• _ASSIGNMENT_: When copying the data below, keep only the lines from the one with "Viewport: 1198px width, 720px" through the one with "Viewport: 1152px width, 477px height.", word for word, and skip the pictures.

• _SOURCE RECORDS_:
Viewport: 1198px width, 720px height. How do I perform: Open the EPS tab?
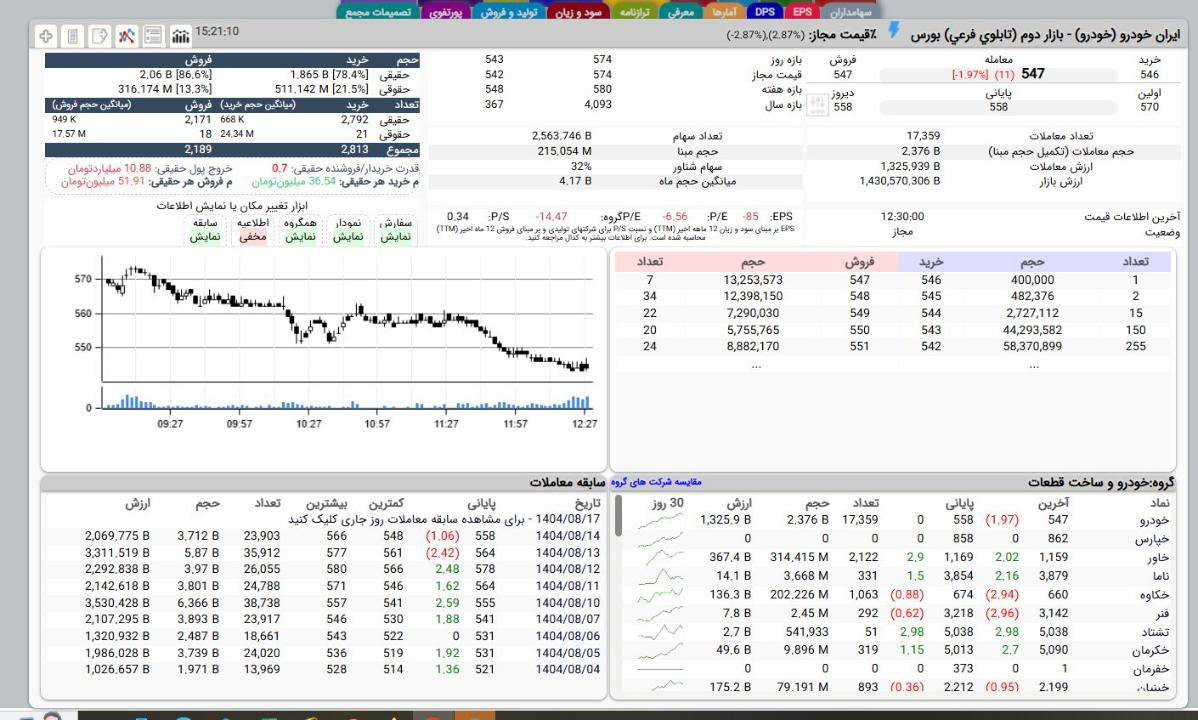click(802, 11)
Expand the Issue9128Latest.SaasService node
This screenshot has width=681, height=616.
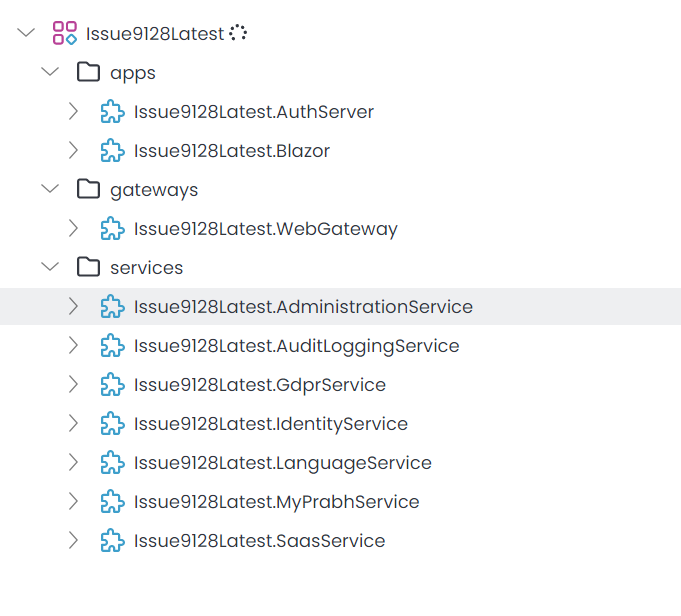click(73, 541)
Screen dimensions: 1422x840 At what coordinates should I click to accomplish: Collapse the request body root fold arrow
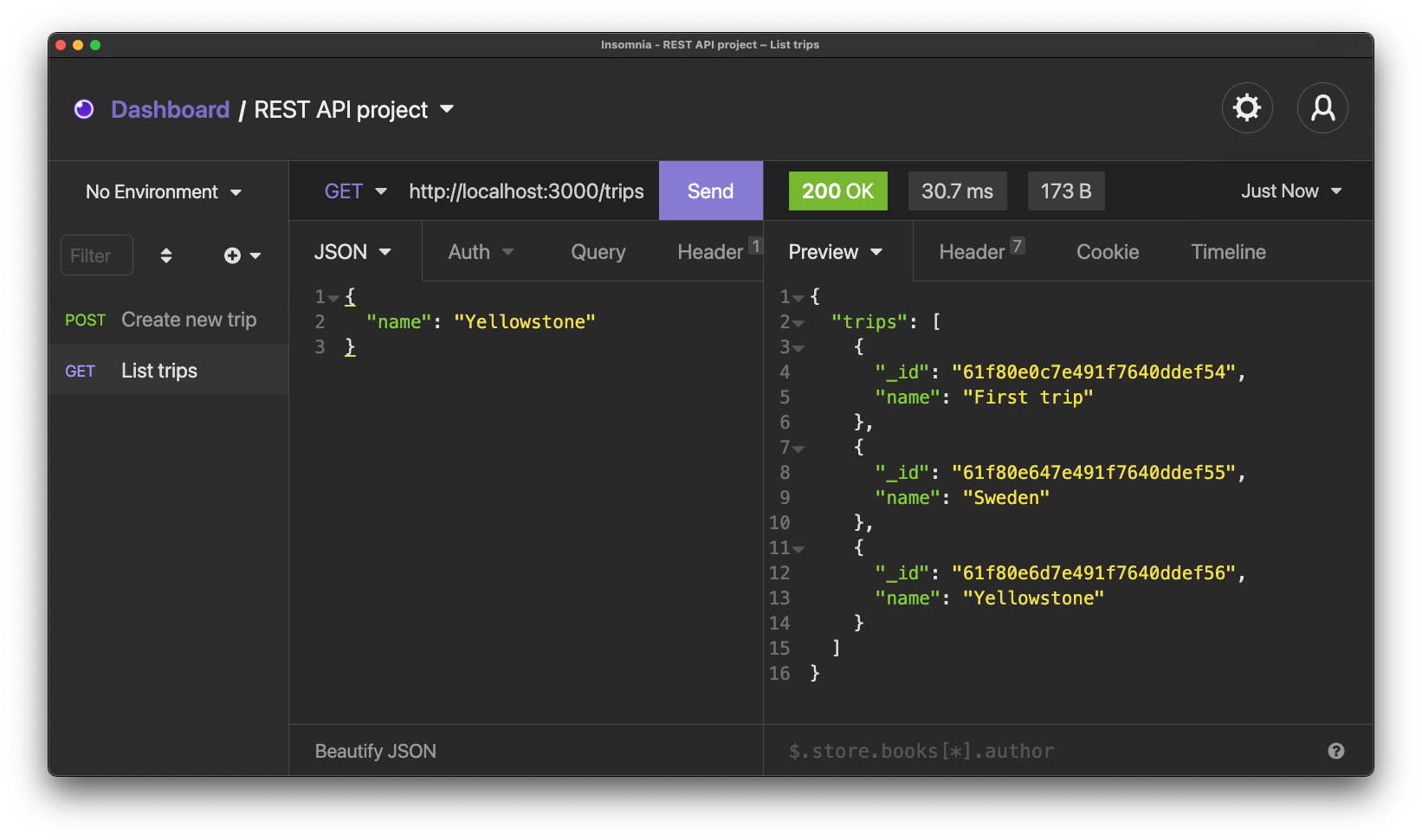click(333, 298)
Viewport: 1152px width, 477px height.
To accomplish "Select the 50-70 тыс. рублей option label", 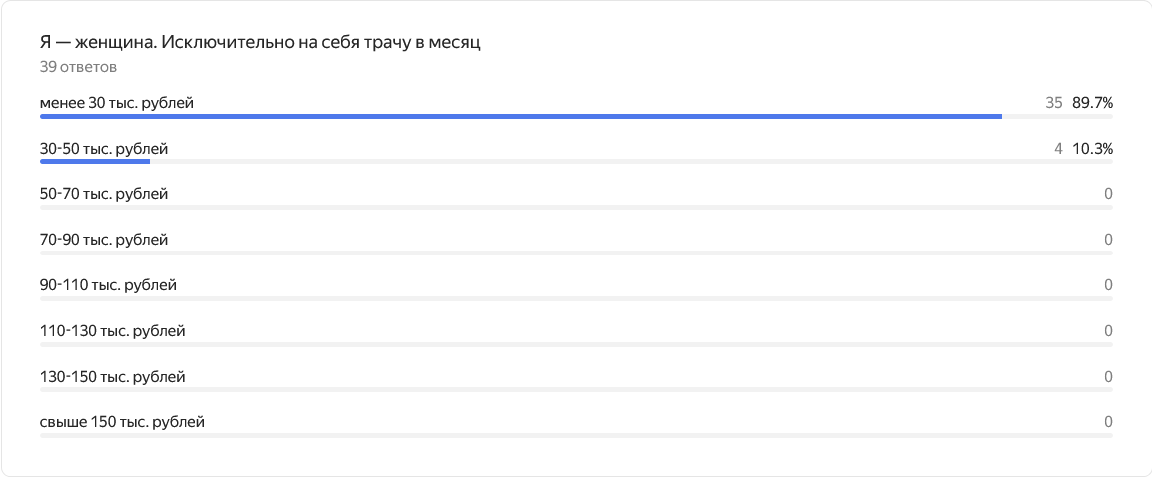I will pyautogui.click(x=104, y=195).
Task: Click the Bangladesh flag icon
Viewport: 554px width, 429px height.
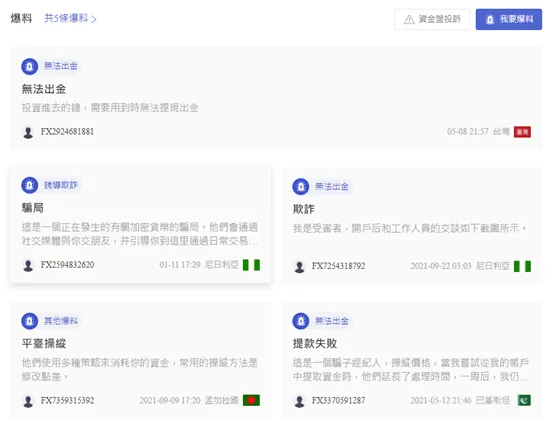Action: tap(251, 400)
---
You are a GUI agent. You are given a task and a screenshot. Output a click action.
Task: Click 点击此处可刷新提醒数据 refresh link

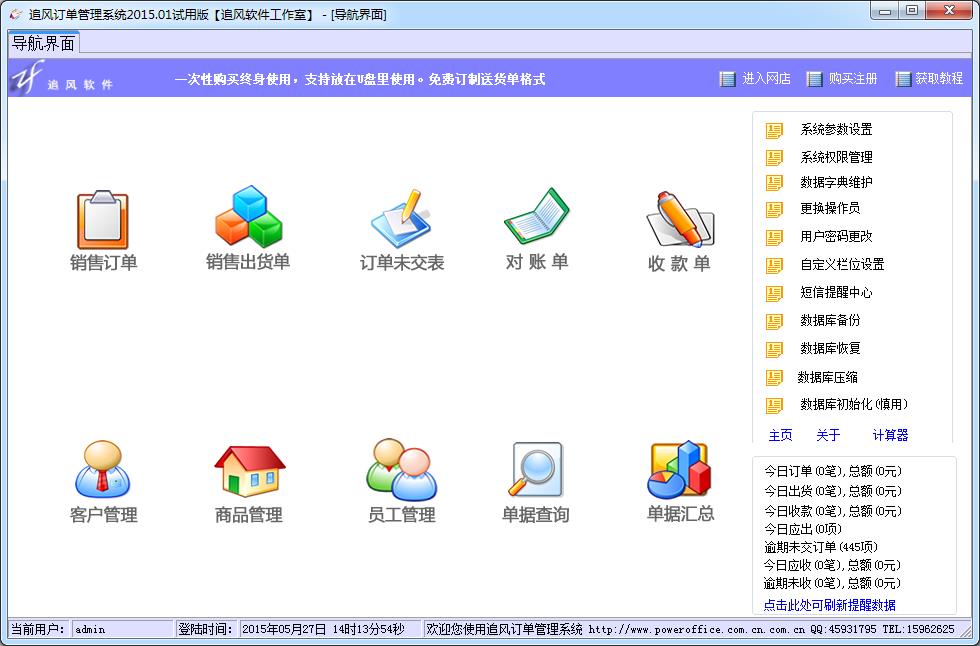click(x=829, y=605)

• _SOLUTION FOR THIS TASK_:
Viewport: 1198px width, 720px height. How do I perform: Open the EPS tab?
click(802, 11)
Expand the Issue9128Latest.SaasService node
This screenshot has width=681, height=616.
click(73, 541)
Screen dimensions: 1422x840 At what coordinates should I click to accomplish: Collapse the request body root fold arrow
click(333, 298)
Viewport: 1152px width, 477px height.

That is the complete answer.